Stored entries

----------

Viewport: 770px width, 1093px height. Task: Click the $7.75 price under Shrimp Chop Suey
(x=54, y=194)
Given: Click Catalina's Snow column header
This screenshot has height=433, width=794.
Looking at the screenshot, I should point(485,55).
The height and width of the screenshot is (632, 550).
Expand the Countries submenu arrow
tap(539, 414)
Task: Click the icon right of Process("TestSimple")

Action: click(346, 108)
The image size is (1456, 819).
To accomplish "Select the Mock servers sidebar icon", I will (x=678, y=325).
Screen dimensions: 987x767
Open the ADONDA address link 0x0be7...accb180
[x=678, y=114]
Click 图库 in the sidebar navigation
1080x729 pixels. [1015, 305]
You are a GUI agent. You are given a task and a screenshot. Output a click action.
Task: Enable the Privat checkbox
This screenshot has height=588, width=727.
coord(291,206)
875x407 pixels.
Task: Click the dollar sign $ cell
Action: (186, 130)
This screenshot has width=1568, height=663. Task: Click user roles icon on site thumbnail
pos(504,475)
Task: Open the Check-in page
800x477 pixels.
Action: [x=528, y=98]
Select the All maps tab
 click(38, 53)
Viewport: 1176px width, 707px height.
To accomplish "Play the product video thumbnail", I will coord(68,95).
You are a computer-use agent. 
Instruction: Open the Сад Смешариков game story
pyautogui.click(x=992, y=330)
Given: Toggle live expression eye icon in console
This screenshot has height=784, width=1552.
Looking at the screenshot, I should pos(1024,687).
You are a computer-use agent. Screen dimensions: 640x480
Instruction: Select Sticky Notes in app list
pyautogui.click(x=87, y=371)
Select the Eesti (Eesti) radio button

----------

Exercise directions
Count every line of the entries that includes "computer", and say the number alone.

Response area
2